The Commissioner’s appeal to the High Court in the case of Thomas v FCT  FCA 968 was heard on 10 and 11 April 2018.
While the High Court has reserved its decision, the transcript reflects the complicated and yet strained interaction between trust and tax law.
The case involved the purported streaming of franking credits in a manner that was different to that which the net income of the trust was resolved to be distributed. That is, in the relevant years:
approximately 90% of the franking credits and foreign income, and 1% of the remaining net income of the trust was purportedly distributed to an individual beneficiary and the balance of the net income of the trust was purportedly distributed to a corporate beneficiary.

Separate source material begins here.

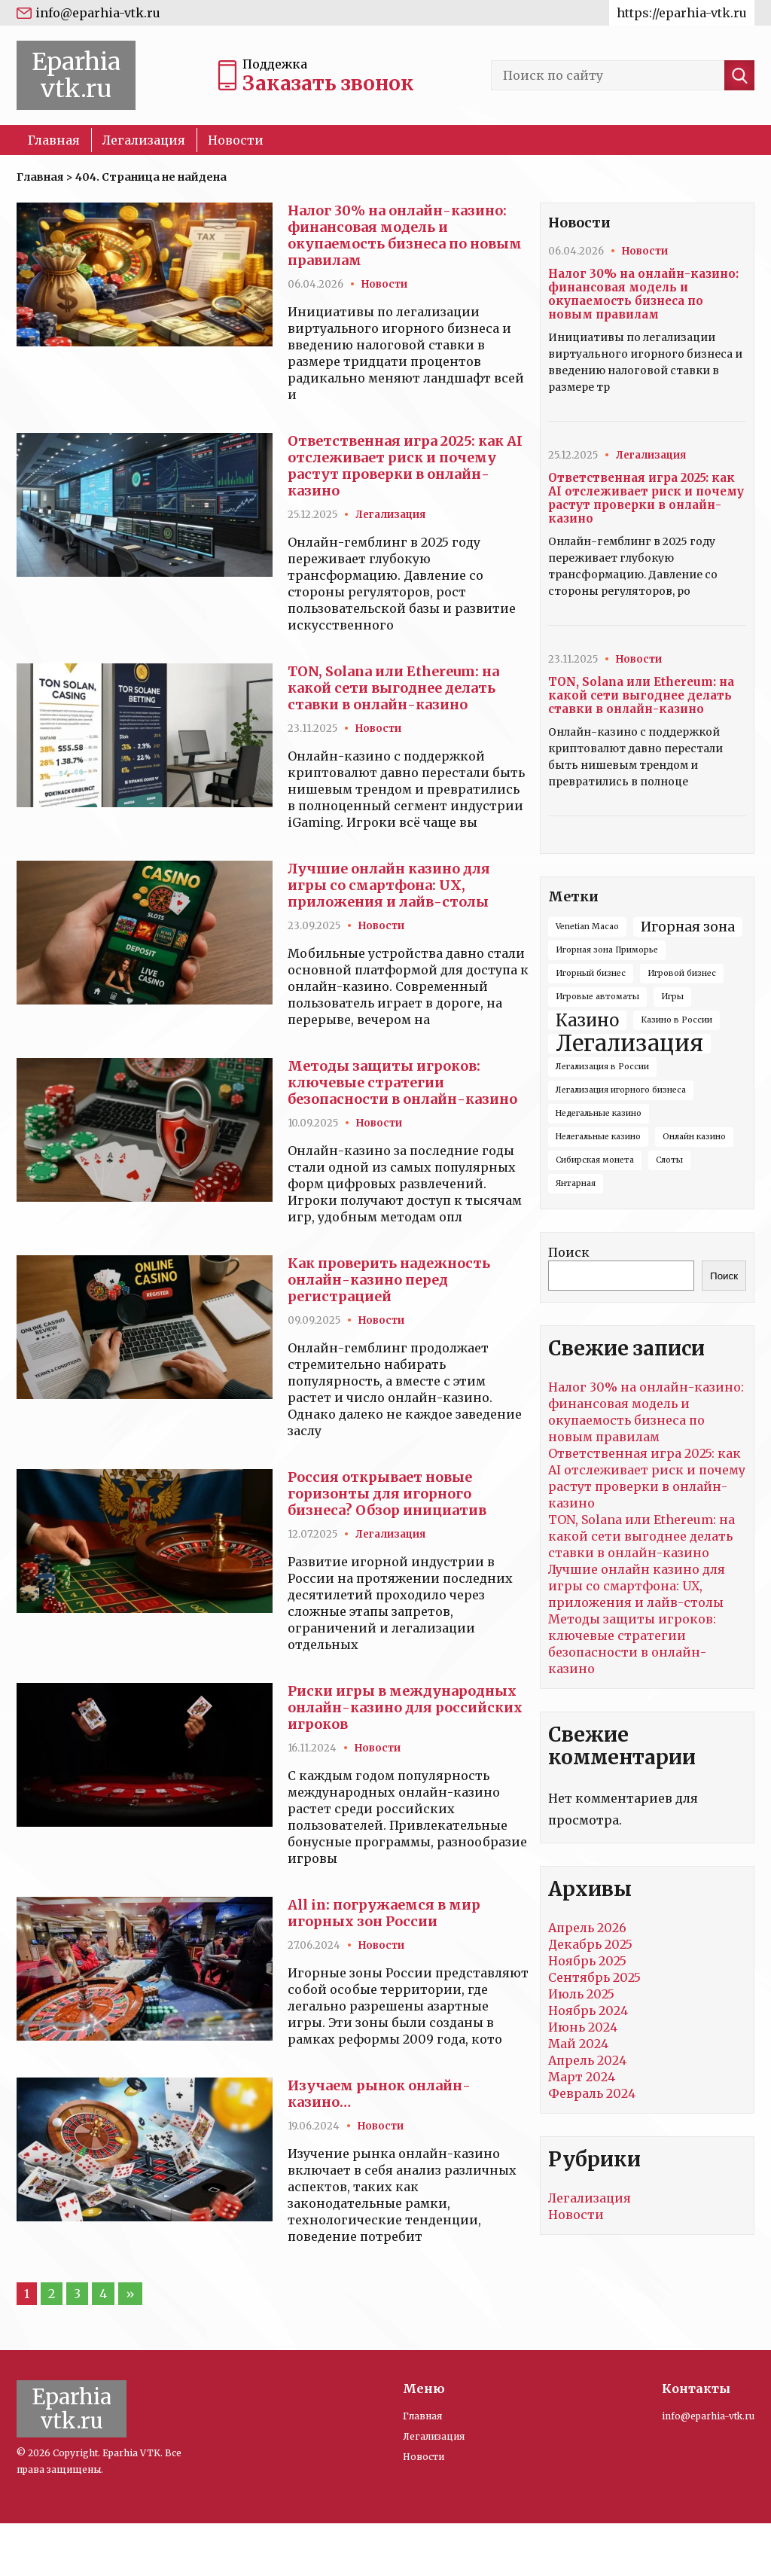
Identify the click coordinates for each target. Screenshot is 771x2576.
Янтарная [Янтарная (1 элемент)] (576, 1183)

This strategy resulted in the corporate beneficiary having a nil tax liability, and the individual beneficiary receiving cash refunds from the franking credits allocated to him.

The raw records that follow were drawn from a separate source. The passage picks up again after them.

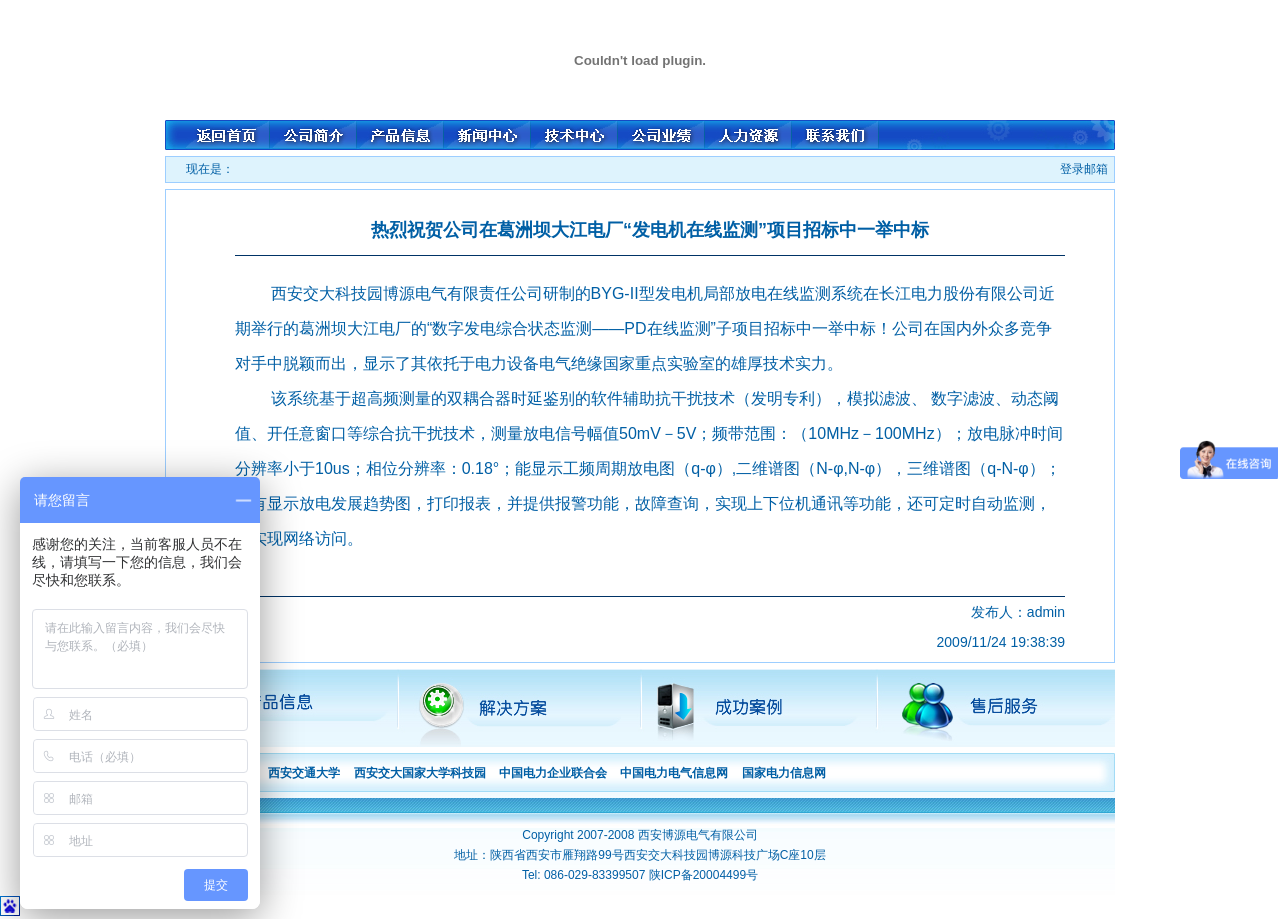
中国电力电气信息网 (674, 773)
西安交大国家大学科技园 (420, 773)
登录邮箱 (1084, 169)
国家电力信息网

In the Supreme Court of Queensland (Thomas Nominees Pty Ltd ACN 010 049 788 v Thomas & Anor  QSC 417), the Taxpayer successfully obtained a declaration that franking credits could form part of the income of a trust estate. It was on this basis that the Taxpayer was able to differentially stream franking credits.
The Commissioner successfully appealed the Supreme Court of Queensland decision in the Federal Court (Thomas v FCT FCA 968). Broadly, Justice Greenwood found that:
neither the Commissioner nor the Federal Court was bound by the orders made by the Supreme Court of Queensland and a discretionary trust could not distribute franking credits differently from the manner in which the net income of the trust was distributed.
In the Full Federal Court (Thomas v FCT  FCAFC 57), the Taxpayer succeeded in his appeal and the matter was remitted to the Commissioner for reassessment.
While the Full Federal Court found it difficult to embrace the interpretation made by the Supreme Court of Queensland of the relevant distribution resolutions, it ultimately found that the Supreme Court of Queensland orders were binding on the Commissioner to the extent they determined the rights of the beneficiaries and trustee.
In the High Court transcript, Justice Gleeson notes that the trust deed did not purport to treat franking credits as a species of income, but that this is one of the areas where the proceedings in the Supreme Court of Queensland went wrong – “…the notion that the deed authorised the treatment of franking credits as a species of income is not only wrong under Division 207 but it is wrong even on the deed itself.”